* YOUR INSTRUCTIONS: Hand back every line from the beginning of the data below through the line containing "Kwilu : Philippe", word for word and free of pictures.

Top of DATASET EXTRACT

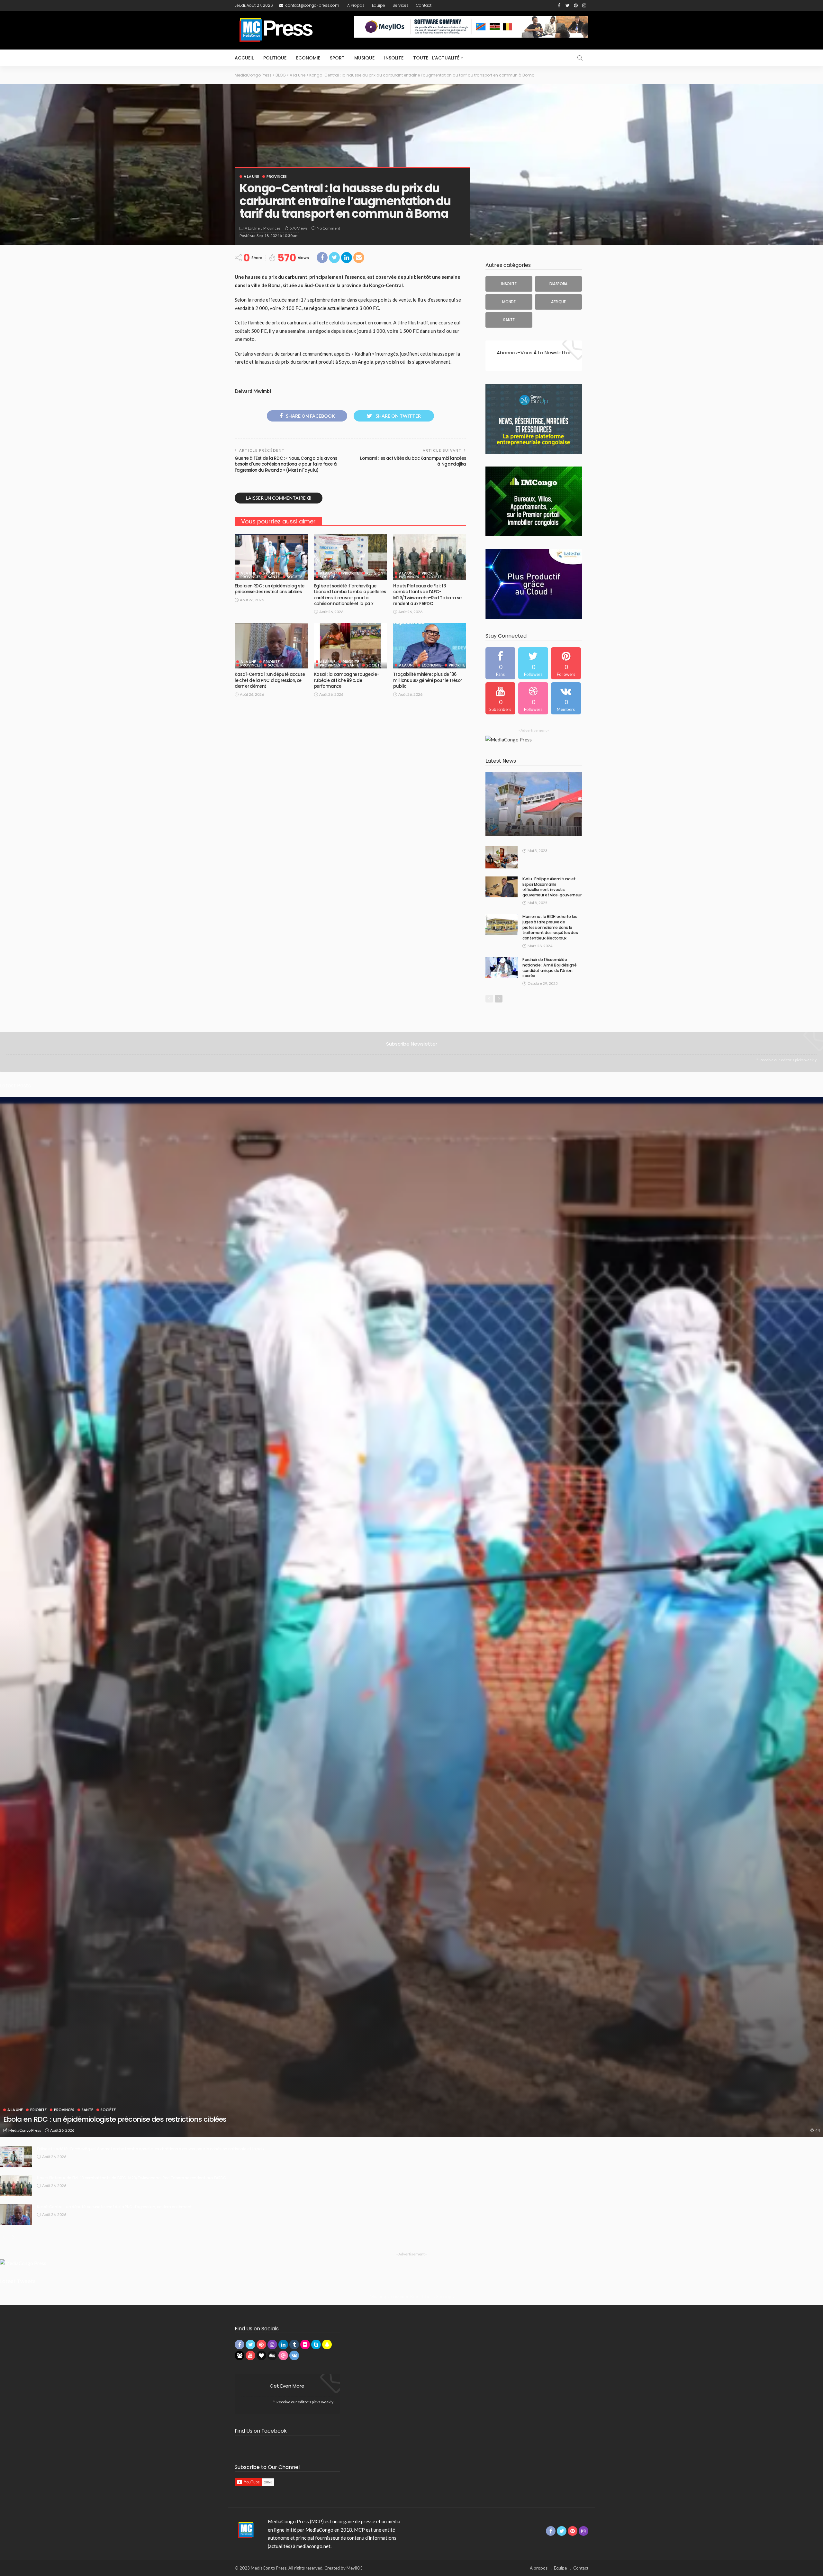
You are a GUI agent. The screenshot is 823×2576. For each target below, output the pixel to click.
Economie (308, 58)
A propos (356, 5)
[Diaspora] (558, 284)
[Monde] (508, 302)
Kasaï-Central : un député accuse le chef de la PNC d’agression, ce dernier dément (270, 680)
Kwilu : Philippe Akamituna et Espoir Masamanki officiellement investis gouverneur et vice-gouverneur (552, 887)
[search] (580, 58)
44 (817, 2130)
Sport (337, 58)
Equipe (378, 5)
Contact (423, 5)
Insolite (393, 58)
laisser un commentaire (276, 498)
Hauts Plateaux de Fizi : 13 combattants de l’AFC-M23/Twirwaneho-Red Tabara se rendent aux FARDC (427, 595)
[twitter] (533, 663)
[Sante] (508, 320)
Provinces (277, 176)
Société (294, 576)
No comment (328, 228)
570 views (299, 228)
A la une (251, 176)
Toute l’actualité (436, 58)
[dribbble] (533, 698)
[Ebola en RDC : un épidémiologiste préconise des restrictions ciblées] (271, 557)
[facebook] (500, 663)
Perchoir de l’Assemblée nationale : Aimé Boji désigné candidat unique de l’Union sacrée (549, 967)
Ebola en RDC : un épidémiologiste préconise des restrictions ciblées (269, 589)
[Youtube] (500, 698)
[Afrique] (558, 302)
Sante (274, 576)
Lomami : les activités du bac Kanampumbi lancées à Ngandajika (413, 461)
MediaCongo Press (24, 2130)
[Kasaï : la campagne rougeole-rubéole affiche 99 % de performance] (350, 646)
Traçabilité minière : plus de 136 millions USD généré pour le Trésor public (427, 680)
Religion (374, 573)
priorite (271, 573)
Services (401, 5)
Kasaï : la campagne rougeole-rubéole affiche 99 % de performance (346, 680)
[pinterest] (566, 663)
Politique (274, 58)
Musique (364, 58)
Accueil (244, 58)
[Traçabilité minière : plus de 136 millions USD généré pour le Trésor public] (429, 646)
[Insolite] (508, 284)
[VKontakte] (566, 698)
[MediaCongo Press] (245, 2530)
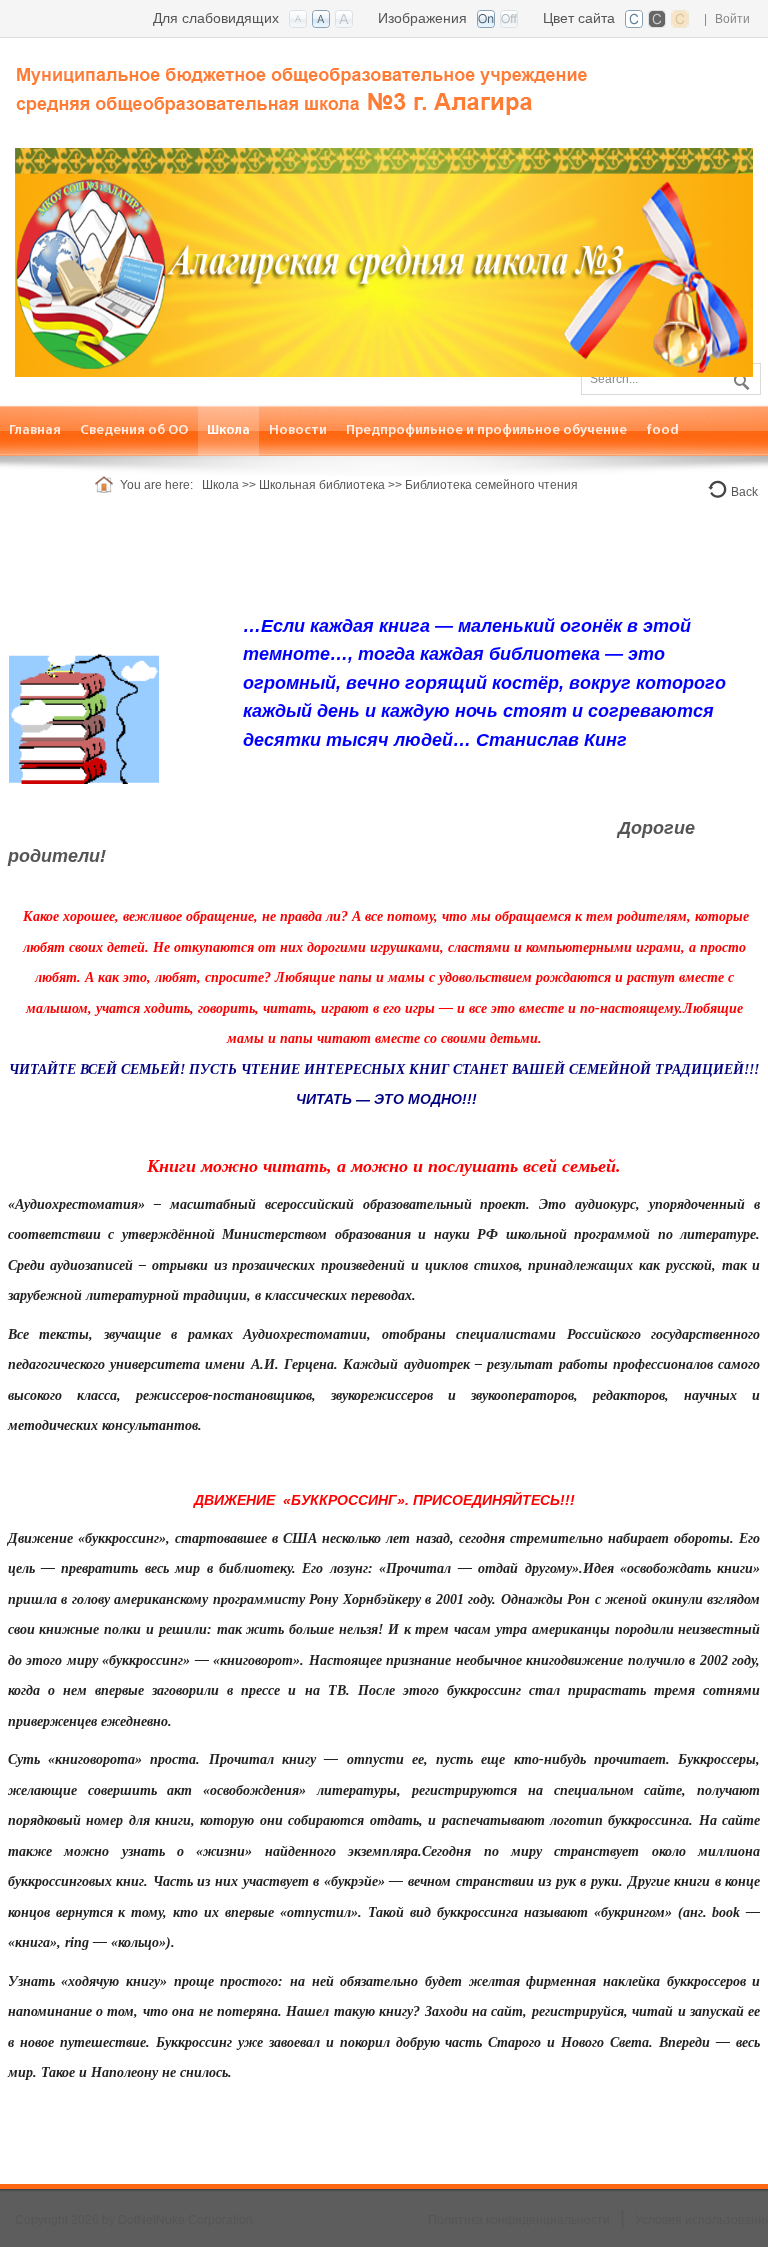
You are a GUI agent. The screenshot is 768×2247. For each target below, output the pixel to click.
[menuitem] (35, 430)
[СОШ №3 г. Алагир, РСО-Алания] (305, 81)
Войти (732, 19)
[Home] (107, 485)
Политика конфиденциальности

Bottom of DATASET EXTRACT

* WORKED SOLUTION:
You are a GUI agent. The screenshot is 823×2576. For each target below, output the pixel to click.
Economie (308, 58)
A propos (356, 5)
[Diaspora] (558, 284)
[Monde] (508, 302)
Kasaï-Central : un député accuse le chef de la PNC d’agression, ce dernier dément (270, 680)
Kwilu : Philippe Akamituna et Espoir Masamanki officiellement investis gouverneur et vice-gouverneur (552, 887)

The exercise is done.